DATA SECTION Block Start
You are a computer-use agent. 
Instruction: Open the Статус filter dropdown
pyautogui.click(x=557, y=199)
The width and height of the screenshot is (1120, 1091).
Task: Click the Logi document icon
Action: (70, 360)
DATA SECTION Block End
## EXERCISE INSTRUCTIONS
Retype the data in full, exactly.

## SOLUTION TO THIS TASK
You are a computer-use agent. 
Instruction: Open the Статус filter dropdown
pyautogui.click(x=557, y=199)
The width and height of the screenshot is (1120, 1091).
Task: Click the Logi document icon
Action: (70, 360)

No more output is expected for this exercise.